On Twilight, the NASA payloads divided cleanly into two philosophies: cubesats that pursue focused measurements, and a larger smallsat that behaves more like a dedicated telescope. SPARCS and BlackCAT each fit within a 6U form factor, using modest apertures and carefully bounded observing plans to concentrate on time-variable phenomena that benefit from persistence. Pandora, by contrast, is a 325-kilogram spacecraft carrying a 45-centimeter telescope designed for repeated, long-duration stares at known exoplanet systems.

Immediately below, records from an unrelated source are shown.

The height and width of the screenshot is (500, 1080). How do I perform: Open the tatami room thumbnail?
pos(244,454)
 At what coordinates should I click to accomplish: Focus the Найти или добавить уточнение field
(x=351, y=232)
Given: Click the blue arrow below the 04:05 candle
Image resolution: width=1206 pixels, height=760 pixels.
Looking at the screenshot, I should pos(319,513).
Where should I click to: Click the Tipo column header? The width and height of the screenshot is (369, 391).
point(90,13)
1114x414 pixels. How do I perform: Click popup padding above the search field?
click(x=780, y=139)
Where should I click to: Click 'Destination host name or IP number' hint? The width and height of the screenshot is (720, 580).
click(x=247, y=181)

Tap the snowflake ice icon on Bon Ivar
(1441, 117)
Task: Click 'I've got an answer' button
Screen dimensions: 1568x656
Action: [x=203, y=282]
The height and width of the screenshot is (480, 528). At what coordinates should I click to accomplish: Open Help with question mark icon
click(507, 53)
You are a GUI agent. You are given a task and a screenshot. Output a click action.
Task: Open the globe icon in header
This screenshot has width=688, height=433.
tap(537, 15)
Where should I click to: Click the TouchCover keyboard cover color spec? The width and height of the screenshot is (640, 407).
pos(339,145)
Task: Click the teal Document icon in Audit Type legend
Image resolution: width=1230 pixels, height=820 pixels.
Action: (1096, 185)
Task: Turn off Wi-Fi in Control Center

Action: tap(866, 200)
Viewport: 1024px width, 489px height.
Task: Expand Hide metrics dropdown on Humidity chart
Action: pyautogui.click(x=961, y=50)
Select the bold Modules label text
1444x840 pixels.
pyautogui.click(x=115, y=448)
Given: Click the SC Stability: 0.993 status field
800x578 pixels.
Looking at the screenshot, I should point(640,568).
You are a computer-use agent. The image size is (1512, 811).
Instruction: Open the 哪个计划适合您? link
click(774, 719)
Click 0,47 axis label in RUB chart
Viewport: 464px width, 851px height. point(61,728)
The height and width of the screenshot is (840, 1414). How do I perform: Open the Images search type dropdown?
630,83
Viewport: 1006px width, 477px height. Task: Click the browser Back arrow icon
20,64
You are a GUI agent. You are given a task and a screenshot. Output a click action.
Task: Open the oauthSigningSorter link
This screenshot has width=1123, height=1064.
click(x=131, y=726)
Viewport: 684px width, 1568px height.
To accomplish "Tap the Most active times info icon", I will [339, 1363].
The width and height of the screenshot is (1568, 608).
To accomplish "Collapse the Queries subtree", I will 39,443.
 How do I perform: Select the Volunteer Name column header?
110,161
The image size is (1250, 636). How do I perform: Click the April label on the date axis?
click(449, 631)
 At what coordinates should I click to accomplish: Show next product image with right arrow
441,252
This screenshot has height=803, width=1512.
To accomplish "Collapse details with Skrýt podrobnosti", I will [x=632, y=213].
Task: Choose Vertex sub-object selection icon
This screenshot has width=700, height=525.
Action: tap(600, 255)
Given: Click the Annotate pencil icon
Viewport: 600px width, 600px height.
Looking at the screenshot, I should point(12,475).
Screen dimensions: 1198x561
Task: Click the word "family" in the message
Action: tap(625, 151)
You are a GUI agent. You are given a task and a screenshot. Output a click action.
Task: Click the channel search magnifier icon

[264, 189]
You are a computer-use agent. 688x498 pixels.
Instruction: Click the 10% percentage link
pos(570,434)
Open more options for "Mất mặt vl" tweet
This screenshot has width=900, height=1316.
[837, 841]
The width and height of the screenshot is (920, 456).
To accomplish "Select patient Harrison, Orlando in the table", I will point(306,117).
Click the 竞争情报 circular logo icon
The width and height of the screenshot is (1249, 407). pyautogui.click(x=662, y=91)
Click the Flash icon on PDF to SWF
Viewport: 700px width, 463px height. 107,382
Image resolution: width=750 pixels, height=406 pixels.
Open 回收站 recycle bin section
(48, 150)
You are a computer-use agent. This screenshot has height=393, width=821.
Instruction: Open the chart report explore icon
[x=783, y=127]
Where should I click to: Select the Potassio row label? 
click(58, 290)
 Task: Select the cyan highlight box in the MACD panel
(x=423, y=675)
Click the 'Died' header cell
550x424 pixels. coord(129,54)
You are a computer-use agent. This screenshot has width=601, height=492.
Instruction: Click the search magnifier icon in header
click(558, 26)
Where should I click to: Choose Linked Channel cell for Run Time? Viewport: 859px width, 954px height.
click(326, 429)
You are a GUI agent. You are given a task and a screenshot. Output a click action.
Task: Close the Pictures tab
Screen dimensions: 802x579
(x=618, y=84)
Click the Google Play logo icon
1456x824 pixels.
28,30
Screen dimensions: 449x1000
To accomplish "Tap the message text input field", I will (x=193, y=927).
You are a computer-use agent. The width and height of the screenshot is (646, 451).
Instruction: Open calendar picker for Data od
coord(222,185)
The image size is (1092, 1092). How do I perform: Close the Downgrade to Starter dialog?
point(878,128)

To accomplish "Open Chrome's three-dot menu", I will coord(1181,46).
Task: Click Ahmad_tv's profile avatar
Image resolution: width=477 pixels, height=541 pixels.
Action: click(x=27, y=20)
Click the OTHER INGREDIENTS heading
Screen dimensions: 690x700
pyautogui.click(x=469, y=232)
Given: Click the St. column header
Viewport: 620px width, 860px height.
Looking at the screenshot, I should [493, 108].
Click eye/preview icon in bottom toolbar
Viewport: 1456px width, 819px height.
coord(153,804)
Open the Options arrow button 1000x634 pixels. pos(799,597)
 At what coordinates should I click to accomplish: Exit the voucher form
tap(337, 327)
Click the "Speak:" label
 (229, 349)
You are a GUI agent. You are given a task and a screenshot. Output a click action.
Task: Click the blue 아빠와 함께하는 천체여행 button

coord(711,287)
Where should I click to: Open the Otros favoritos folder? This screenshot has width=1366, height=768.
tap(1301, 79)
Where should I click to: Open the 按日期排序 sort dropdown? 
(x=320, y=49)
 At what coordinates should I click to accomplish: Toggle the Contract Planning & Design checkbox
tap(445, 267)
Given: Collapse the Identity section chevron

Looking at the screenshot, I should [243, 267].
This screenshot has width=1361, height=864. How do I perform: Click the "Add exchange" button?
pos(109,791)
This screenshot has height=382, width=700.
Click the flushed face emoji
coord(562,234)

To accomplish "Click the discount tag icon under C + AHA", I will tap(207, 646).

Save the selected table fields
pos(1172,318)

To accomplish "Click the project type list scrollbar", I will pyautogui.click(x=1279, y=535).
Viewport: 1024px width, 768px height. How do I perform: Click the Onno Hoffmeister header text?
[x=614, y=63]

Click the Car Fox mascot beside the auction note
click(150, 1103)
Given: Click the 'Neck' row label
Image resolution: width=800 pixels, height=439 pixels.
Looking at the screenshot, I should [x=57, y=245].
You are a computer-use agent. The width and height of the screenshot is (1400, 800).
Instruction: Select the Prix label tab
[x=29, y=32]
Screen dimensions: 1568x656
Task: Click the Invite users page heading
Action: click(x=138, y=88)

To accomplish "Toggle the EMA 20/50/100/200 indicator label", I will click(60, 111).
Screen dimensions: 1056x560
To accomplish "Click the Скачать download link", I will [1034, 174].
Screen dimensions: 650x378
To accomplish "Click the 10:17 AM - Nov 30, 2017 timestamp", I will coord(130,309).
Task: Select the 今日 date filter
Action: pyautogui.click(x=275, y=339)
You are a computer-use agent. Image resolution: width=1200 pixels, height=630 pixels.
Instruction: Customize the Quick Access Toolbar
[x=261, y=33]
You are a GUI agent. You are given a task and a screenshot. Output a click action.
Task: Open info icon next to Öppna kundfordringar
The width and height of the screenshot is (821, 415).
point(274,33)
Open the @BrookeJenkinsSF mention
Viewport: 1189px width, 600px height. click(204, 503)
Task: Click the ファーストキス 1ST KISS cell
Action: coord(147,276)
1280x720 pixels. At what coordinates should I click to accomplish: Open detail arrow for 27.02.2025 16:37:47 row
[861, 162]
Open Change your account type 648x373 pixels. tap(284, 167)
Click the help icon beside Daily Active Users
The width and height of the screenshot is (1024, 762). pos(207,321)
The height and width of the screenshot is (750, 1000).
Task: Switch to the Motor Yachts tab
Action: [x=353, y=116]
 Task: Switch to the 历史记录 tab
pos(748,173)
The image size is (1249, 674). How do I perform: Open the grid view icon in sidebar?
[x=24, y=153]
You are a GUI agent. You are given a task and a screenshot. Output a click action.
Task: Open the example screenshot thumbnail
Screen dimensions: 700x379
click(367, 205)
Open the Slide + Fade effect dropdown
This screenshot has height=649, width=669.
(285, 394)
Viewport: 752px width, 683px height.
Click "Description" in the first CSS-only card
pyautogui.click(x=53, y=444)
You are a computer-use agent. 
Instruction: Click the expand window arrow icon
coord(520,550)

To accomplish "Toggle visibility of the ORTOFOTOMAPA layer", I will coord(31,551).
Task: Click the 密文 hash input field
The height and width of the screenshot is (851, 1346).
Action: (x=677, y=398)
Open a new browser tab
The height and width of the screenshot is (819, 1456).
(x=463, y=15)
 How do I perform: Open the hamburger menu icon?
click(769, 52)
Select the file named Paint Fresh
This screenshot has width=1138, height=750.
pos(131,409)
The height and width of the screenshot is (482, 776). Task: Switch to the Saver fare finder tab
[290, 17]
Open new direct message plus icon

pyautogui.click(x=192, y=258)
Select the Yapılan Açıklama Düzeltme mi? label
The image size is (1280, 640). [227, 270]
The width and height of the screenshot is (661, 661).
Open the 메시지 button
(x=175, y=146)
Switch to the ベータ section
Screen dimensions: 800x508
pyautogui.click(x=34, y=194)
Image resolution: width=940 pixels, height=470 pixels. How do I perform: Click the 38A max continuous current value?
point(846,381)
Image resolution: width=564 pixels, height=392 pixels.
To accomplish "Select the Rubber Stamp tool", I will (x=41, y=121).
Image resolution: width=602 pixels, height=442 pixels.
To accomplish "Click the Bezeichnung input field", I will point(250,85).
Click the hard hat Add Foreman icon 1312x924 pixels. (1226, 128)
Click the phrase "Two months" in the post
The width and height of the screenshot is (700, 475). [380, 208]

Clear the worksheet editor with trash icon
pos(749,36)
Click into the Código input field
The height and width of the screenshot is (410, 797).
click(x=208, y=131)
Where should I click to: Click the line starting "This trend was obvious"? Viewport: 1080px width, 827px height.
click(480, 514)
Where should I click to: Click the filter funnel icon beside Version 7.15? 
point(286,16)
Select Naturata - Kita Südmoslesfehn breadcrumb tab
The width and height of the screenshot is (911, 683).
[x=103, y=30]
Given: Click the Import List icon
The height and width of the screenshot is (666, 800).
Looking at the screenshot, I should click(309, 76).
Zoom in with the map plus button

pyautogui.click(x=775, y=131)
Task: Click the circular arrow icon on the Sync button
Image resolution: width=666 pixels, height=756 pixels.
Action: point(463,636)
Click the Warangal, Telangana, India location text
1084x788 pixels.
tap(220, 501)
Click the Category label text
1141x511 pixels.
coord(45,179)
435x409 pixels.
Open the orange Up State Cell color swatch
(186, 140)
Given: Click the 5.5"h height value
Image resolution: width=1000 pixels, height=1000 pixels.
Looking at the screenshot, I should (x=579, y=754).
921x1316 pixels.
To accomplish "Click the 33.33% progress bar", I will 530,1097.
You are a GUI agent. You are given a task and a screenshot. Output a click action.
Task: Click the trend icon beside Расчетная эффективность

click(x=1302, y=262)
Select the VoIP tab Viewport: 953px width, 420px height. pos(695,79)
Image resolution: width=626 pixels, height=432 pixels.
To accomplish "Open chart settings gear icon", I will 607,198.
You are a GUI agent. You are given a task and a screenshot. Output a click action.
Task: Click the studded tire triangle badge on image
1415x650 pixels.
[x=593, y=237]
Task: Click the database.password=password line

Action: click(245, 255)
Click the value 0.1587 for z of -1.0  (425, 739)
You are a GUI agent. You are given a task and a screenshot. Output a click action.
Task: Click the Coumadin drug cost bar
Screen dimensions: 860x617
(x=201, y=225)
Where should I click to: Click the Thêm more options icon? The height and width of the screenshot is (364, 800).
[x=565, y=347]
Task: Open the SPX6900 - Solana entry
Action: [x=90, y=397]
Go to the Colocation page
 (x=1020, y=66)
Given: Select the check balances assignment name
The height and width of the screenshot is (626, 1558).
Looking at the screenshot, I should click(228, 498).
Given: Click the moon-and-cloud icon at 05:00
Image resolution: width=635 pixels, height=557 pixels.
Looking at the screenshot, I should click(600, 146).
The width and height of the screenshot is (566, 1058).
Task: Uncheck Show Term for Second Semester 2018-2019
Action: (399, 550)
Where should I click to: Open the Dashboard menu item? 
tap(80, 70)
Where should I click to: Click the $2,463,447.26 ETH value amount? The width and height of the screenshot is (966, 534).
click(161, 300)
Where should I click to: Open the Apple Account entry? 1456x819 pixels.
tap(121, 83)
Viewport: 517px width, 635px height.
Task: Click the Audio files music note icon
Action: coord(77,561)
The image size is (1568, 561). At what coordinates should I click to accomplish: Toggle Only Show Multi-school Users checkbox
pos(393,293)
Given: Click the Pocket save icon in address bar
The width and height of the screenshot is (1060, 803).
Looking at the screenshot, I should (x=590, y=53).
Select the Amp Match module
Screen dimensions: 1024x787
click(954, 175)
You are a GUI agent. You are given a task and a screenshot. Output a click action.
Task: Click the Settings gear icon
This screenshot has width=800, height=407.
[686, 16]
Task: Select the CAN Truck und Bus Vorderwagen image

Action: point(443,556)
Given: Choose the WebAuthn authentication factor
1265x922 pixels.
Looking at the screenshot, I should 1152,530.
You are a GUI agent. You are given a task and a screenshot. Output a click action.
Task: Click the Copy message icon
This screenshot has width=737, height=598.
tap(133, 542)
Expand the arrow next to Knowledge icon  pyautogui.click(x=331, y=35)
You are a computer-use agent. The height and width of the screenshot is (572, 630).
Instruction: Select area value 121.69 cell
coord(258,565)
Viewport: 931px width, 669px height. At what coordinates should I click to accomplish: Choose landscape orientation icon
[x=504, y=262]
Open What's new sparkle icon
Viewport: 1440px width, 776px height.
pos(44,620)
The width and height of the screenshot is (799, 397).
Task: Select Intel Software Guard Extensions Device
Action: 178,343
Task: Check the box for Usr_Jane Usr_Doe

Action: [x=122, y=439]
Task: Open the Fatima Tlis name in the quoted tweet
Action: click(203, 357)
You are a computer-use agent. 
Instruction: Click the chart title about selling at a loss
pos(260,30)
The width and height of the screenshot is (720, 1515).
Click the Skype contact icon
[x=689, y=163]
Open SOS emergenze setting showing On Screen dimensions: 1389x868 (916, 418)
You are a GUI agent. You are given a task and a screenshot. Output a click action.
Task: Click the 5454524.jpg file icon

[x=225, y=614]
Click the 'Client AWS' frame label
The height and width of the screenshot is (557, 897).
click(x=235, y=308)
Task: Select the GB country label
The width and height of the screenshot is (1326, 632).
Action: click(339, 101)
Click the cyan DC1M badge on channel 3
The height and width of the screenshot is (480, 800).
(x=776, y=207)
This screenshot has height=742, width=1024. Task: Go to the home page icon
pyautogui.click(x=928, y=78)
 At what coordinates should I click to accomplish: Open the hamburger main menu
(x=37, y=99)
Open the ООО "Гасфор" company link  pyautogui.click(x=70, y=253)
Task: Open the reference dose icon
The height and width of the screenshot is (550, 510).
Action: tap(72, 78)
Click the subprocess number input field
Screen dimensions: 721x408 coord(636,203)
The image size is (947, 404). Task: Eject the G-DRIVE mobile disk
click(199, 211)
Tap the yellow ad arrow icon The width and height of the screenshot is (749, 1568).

Pandora’s hook is not simply that it will look at exoplanets, but that it is designed around the problem that complicates many transit measurements: the star. During a transit, the signal from the planet’s atmosphere is subtle, and stellar surface features can distort the spectrum in ways that either mimic or hide atmospheric signatures. Pandora’s approach is to monitor targets in visible and near-infrared bands simultaneously to separate stellar variability from atmospheric absorption. NASA has described the mission’s intent in direct terms: “Pandora’s goal is to disentangle the atmospheric signals of planets and stars using visible and near-infrared light,” said Elisa Quintana, Pandora’s principal investigator at NASA Goddard.
That method fits squarely inside the Astrophysics Pioneers model: missions that aim to deliver compelling science under a $20 million cost cap (excluding launch) by leaning on smaller hardware and commercial services. In practice, the cap forces teams to trade breadth for clarity: fewer targets, tighter requirements, and instruments built to answer specific questions rather than serve as general-purpose facilities.
SPARCS underscores a different advantage of small platforms: time-domain monitoring in spectral regions that cannot be observed from the ground. The cubesat will study low-mass K and M stars in ultraviolet wavelengths to measure flares and longer-term variability—stellar behavior that shapes radiation environments around planets and can complicate habitability assessments. Twilight’s placement into a terminator sun-synchronous orbit matters here, too; that orbital geometry supports long observing arcs with minimal eclipses, a practical enabler for “movie-making” measurements rather than snapshots.
BlackCAT extends the same logic into high-energy astrophysics, watching for transient X-ray and gamma-ray phenomena where the value is often in being on-orbit, ready, and wide-field. Together, the three NASA payloads illustrate a portfolio that increasingly treats frequent rideshares as infrastructure: a way to field multiple specialized observatories whose combined output complements, rather than competes with, missions like Webb.
Twilight’s manifest also made clear why this model has become operationally credible. Commercial satellites from communications and Earth-observation companies filled most of the capacity, including nine Lemur spacecraft for Spire and optical data relay satellites for Kepler Communications. That steady demand is what normalizes the cadence and gives small science missions a predictable ride to orbit—an engineering reality that is now shaping how astrophysics is designed as much as how it is funded.